GOP leaders reiterate commitment to working with Trump amid back-and-forth
Republican leaders looked to turn down the temperature Tuesday night with former President Trump amid a back-and-forth with the former president over the party’s use of his name and likeness in its fundraising efforts.
The chairs of the Republican National Committee (RNC), National Republican Senatorial Committee (NRSC) and National Republican Congressional Committee (NRCC) released a joint statement maintaining they look forward to working with Trump heading into the midterm elections in an apparent attempt to deescalate a feud that broke open over the weekend and has quickly picked up national attention.
“The RNC, NRSC and NRCC are grateful for President Trump’s support, both past and future. Through his powerful agenda, we were able to break fundraising records and elect Republicans up and down the ballot. Together, we look forward to working with President Trump to retake our Congressional majorities and deliver results for the American people,” said RNC Chairwoman Ronna Romney McDaniel; Sen. Rick Scott (R-Fla.), the NRSC chairman; and Rep. Tom Emmer (R-Minn.), chairman of the NRCC.
The joint statement came just hours after Trump put out a statement berating “RINOs and fools” while maintaining he supports the Republican Party.
“I fully support the Republican Party and important GOP Committees, but I do not support RINOs and fools, and it is not their right to use my likeness or image to raise funds,” Trump said, using the acronym for “Republicans in name only.”
Trump’s lawyers first sent out cease-and-desist letters last week to the three Republican bodies telling them they must scrub Trump’s name and likeness from their fundraising and merchandising efforts. The three organs make up the largest fundraising bodies for the GOP.
The RNC earlier this week waved away the letter, maintaining that referencing the former president was well within its First Amendment rights.

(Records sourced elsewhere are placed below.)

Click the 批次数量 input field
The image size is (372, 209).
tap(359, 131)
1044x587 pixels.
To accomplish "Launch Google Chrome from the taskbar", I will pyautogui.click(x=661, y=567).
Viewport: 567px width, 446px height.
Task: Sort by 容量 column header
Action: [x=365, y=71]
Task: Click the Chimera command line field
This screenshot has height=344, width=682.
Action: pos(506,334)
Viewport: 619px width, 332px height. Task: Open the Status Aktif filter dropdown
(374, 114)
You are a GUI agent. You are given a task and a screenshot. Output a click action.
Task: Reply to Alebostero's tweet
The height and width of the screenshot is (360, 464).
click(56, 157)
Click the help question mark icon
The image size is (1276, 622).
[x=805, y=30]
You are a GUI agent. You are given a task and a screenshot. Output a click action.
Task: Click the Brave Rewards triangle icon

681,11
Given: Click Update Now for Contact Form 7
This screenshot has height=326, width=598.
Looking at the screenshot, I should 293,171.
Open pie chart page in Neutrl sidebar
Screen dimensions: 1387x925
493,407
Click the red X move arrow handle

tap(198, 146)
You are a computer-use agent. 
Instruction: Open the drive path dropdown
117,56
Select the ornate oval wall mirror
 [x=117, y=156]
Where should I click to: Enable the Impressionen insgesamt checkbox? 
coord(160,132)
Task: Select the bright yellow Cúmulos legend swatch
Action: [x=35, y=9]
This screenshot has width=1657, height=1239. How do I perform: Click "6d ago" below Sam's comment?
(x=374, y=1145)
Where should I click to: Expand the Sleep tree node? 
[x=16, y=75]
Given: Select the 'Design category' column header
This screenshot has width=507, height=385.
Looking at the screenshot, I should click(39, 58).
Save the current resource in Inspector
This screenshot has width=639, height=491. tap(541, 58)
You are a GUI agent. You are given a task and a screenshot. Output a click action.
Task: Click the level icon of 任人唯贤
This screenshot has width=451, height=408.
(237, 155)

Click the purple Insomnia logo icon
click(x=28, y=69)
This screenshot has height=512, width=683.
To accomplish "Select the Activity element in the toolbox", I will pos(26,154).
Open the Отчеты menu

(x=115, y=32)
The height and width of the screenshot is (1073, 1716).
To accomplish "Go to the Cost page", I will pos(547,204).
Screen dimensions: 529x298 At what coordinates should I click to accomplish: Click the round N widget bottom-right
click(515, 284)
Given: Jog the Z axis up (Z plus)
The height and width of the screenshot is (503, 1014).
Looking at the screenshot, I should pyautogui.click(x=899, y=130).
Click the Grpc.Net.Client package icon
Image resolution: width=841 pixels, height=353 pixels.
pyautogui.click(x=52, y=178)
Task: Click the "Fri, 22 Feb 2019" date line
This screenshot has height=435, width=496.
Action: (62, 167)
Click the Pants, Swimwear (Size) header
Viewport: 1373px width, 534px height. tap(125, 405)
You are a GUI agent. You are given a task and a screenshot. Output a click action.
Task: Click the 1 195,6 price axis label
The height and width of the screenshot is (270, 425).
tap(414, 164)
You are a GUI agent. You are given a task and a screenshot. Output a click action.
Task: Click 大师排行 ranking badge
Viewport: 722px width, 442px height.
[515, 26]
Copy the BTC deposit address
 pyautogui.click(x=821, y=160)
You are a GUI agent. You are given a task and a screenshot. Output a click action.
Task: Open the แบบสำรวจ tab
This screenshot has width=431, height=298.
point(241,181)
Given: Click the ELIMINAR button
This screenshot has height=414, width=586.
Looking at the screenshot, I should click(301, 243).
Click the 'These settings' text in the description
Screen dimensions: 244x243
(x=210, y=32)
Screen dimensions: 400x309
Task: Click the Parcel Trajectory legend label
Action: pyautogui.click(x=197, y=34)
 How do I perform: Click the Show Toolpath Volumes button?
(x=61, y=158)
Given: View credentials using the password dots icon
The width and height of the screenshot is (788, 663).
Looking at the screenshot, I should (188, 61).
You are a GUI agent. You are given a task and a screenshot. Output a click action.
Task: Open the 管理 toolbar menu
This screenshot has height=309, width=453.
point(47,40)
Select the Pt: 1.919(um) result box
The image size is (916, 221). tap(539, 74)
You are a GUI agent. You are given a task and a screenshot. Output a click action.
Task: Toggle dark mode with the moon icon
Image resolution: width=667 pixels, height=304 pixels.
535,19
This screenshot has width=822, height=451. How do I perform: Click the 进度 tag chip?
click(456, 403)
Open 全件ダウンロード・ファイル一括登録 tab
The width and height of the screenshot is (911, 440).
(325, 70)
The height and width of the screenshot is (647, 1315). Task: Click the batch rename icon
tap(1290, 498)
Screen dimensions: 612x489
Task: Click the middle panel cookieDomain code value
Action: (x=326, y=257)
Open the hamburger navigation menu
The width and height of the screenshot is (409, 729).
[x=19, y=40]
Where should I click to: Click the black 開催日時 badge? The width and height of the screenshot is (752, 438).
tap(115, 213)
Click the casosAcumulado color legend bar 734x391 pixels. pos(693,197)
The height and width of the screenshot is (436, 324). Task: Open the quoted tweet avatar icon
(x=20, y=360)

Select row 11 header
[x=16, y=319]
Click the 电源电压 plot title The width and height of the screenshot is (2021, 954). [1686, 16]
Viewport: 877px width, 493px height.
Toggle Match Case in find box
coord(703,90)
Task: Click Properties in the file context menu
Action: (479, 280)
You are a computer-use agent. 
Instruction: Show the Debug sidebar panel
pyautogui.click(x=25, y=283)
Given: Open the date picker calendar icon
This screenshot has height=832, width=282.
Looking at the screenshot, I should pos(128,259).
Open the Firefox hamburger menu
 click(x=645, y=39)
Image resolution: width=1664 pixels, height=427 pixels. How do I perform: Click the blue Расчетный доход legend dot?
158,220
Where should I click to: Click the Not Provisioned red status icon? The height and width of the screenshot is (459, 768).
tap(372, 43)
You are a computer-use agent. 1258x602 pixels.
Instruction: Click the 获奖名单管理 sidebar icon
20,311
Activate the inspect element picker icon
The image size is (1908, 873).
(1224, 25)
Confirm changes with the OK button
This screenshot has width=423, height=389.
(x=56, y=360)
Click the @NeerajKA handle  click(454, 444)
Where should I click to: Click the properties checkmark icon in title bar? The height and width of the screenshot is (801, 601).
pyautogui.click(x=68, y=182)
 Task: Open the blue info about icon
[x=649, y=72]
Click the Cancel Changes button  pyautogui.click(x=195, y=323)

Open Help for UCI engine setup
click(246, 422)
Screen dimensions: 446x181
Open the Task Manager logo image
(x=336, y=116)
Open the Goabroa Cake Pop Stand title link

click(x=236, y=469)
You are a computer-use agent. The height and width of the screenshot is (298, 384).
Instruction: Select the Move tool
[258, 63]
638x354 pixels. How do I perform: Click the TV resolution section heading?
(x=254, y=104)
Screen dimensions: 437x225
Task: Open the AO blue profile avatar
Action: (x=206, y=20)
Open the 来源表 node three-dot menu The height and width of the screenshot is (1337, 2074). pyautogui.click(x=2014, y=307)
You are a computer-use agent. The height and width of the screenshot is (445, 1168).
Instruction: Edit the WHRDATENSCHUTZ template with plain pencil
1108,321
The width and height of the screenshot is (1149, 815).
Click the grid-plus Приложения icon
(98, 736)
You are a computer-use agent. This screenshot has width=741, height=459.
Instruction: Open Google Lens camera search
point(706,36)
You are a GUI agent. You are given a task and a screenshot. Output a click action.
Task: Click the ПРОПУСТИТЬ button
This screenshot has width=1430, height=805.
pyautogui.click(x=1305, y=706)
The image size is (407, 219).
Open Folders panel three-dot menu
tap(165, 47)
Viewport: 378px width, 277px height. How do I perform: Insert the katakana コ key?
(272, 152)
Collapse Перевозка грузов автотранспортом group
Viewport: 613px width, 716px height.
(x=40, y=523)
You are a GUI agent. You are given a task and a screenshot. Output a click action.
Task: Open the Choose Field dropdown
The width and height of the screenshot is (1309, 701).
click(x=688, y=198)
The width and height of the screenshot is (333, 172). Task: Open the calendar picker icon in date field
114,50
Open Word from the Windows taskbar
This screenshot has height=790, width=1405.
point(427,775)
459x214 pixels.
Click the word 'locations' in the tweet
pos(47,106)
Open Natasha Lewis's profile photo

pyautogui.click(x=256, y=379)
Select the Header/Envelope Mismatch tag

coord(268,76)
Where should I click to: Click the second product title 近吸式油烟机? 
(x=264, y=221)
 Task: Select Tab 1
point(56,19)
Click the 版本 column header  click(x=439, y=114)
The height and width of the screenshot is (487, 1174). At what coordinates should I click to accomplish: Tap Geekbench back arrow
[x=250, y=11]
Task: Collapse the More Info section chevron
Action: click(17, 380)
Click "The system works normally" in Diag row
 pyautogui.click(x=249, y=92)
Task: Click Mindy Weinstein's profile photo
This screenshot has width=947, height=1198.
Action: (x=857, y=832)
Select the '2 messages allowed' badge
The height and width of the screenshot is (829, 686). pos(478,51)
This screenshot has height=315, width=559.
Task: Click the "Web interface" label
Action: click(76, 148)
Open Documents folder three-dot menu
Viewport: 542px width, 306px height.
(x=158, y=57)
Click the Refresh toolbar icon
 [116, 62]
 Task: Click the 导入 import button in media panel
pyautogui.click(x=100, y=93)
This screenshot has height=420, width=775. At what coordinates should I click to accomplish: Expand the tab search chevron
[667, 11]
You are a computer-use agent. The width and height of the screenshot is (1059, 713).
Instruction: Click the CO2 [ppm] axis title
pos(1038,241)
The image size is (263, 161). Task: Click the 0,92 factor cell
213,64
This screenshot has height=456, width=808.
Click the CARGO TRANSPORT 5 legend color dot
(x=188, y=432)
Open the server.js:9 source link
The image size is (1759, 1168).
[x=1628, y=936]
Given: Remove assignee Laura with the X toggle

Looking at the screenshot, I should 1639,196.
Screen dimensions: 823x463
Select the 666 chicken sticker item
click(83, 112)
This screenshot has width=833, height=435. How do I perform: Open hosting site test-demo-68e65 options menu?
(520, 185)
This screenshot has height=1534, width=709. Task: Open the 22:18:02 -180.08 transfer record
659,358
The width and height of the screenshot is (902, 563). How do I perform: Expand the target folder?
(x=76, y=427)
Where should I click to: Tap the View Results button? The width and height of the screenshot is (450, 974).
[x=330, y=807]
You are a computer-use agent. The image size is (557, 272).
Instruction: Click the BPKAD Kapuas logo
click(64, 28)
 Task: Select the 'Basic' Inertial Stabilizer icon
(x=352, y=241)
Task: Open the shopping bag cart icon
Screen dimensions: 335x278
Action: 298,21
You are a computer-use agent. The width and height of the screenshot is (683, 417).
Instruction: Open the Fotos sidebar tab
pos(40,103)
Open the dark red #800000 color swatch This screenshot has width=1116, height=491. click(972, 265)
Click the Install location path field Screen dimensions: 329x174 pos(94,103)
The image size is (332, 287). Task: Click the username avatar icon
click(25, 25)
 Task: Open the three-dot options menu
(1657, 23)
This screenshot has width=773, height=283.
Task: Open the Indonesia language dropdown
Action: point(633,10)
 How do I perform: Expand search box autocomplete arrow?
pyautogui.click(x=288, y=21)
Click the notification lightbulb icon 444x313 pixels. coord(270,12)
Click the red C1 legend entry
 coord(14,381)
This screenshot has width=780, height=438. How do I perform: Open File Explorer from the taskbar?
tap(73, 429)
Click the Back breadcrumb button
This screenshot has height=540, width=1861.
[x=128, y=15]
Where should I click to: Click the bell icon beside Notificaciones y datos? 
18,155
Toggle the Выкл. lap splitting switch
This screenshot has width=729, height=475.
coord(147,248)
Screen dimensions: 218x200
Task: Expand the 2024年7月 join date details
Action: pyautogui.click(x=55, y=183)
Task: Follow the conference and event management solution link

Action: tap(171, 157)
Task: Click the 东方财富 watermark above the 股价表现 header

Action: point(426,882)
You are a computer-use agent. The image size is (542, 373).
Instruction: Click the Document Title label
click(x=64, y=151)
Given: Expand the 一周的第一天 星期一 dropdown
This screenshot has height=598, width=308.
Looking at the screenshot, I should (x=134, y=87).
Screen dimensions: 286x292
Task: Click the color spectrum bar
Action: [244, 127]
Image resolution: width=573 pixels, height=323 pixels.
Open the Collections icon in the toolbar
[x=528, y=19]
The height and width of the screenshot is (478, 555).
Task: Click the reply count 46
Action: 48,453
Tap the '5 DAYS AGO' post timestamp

However, Trump fired off two blistering statements later in the week — including the one Tuesday — underscoring that he had no intention of letting any of the three groups off the hook from his demand.
The joint statement’s change in tone underscores the outsized sway Trump still holds in the Republican Party. While his national approval rating has fallen since he left office, polls show the Republican grassroots remain overwhelmingly loyal to him, making it in the GOP’s best interest to not allow their ties with Trump to fray too much.
Trump has already heavily inserted himself into the 2022 midterms beyond his fundraising feud, issuing a slate of endorsements. While most of the candidates he’s backed have been sitting lawmakers, he has endorsed a primary challenger to Rep. Anthony Gonzalez (R-Ohio) and vowed to campaign against Sen. Lisa Murkowski (R-Alaska), both of whom backed his impeachment over his role in inciting the Jan. 6 riot on Capitol Hill.